DIRECTIONS:
The answer must be an exact copy of the lines from the one containing "You are a computer-use" through the last line of the records, with the pictures left out.

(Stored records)
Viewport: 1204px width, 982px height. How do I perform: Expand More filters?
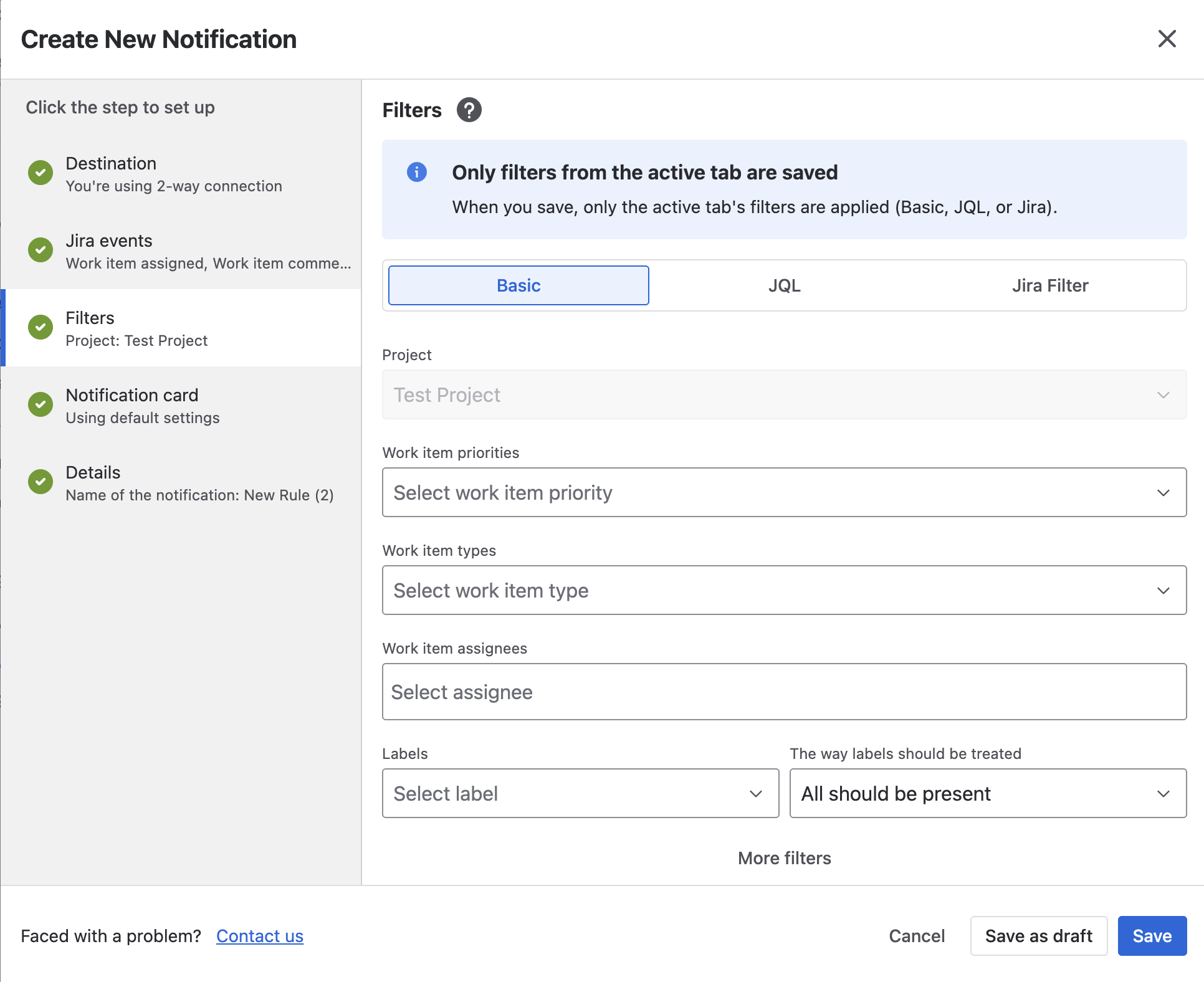coord(784,858)
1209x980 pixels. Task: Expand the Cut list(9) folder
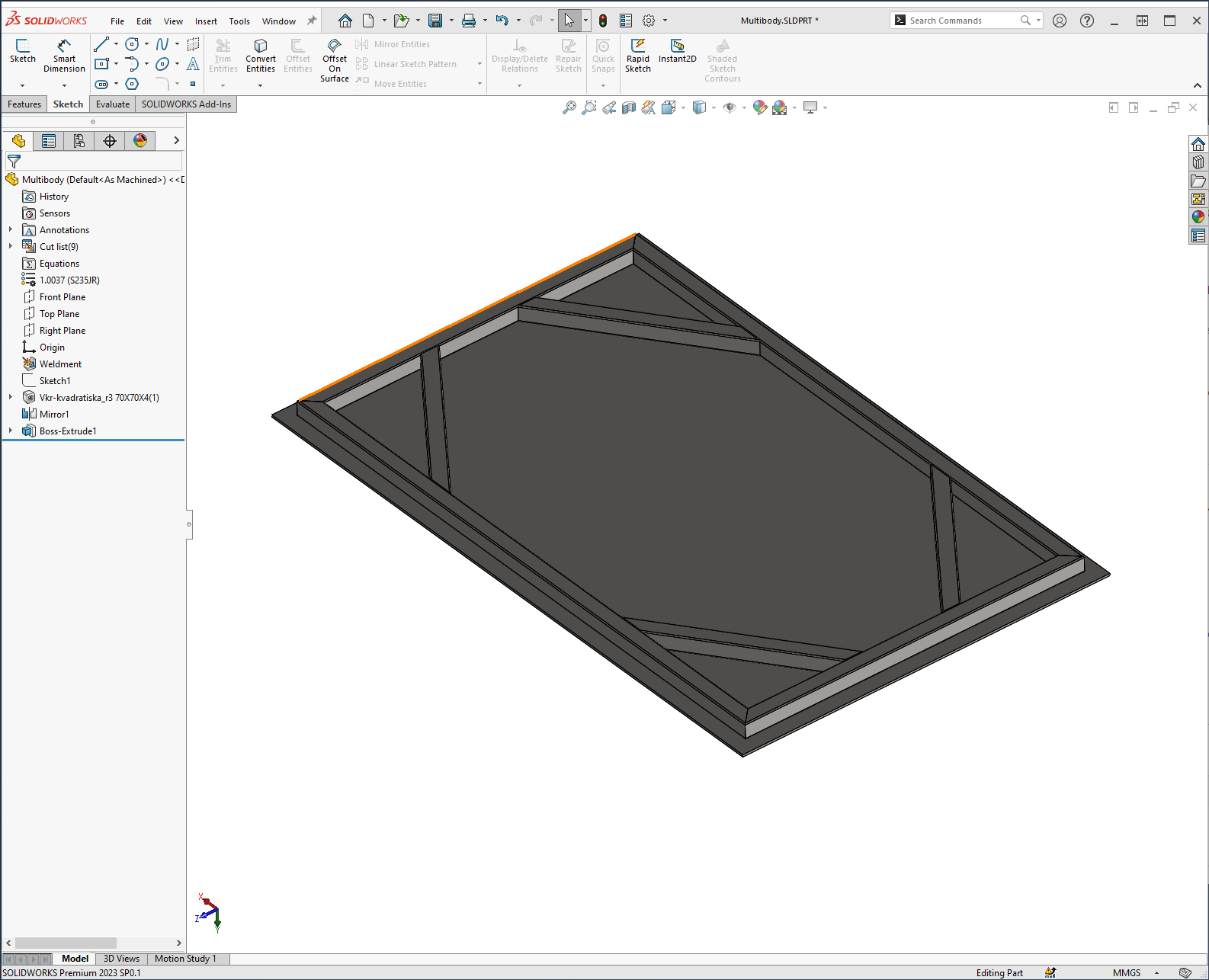pos(11,246)
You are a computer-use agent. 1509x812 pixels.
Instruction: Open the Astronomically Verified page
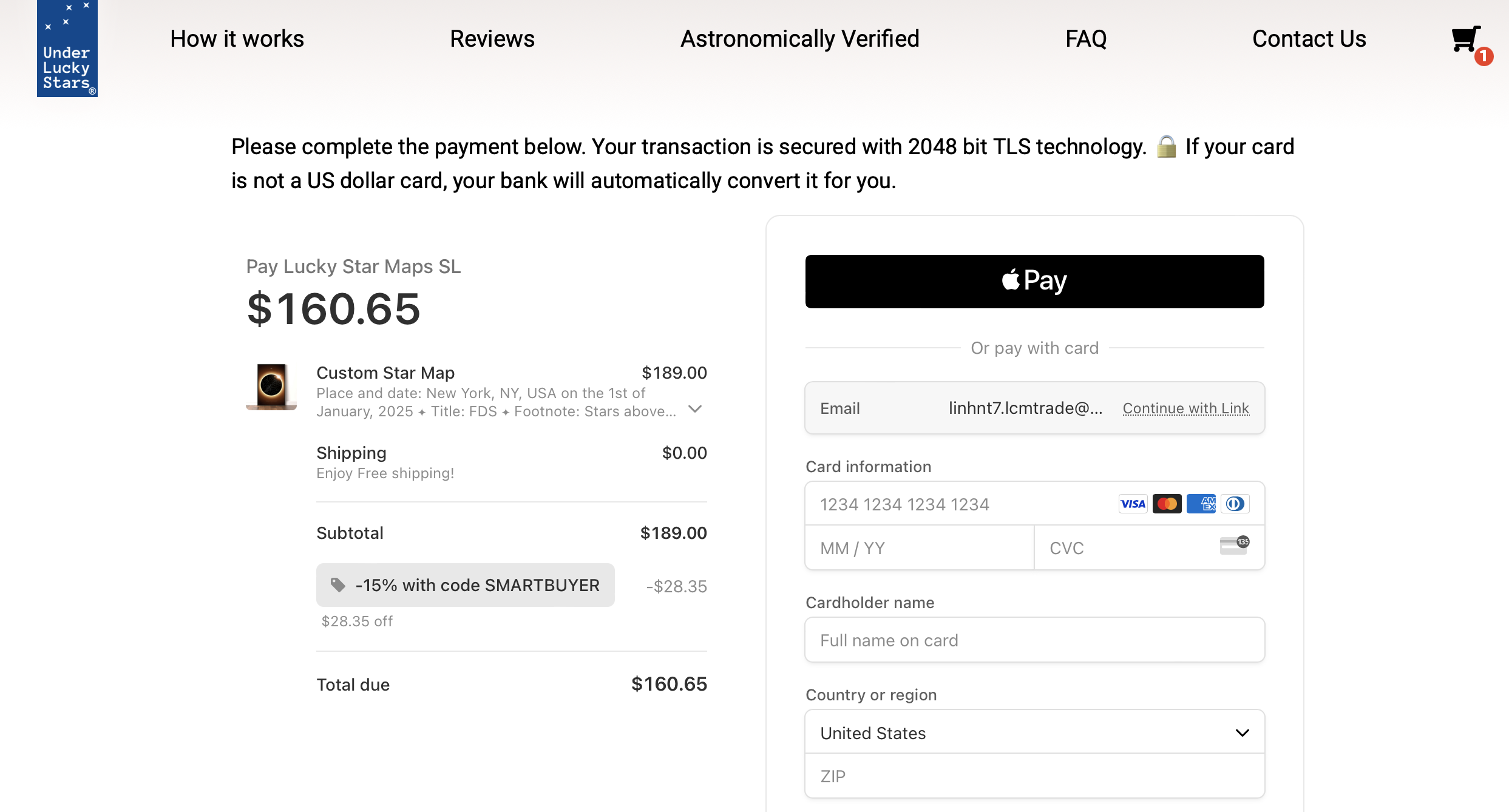point(799,39)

SOLVED PROBLEM:
You are a computer-use agent. 1509x812 pixels.
Instruction: Open the Astronomically Verified page
point(799,39)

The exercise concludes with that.